* [Exercise prompt]:
Look through the material below, count the lines containing the word "superyacht", and state only the count.

* [Supplied entries]:
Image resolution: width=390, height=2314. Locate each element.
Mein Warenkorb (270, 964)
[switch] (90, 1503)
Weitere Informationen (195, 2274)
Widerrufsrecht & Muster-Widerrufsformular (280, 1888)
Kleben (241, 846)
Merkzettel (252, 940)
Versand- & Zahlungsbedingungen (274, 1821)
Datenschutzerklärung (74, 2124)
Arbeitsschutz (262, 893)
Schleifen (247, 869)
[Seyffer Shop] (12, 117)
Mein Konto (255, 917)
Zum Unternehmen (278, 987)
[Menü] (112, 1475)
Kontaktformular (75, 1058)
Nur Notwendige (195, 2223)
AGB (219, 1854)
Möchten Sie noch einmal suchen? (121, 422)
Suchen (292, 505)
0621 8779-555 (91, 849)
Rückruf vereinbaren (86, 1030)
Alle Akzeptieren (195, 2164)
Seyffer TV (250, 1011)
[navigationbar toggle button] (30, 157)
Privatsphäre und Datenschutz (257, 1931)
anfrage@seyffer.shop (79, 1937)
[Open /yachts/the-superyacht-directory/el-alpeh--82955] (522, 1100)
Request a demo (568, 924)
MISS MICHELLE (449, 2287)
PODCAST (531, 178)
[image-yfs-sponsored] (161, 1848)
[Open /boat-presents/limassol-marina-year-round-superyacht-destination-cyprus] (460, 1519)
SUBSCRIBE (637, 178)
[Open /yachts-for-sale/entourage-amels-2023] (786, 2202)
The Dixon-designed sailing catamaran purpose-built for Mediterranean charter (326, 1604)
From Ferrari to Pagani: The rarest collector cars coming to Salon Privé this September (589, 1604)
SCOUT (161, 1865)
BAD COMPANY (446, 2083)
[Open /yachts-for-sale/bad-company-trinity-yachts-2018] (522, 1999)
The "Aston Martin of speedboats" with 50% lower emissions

* [Result of the exercise]:
2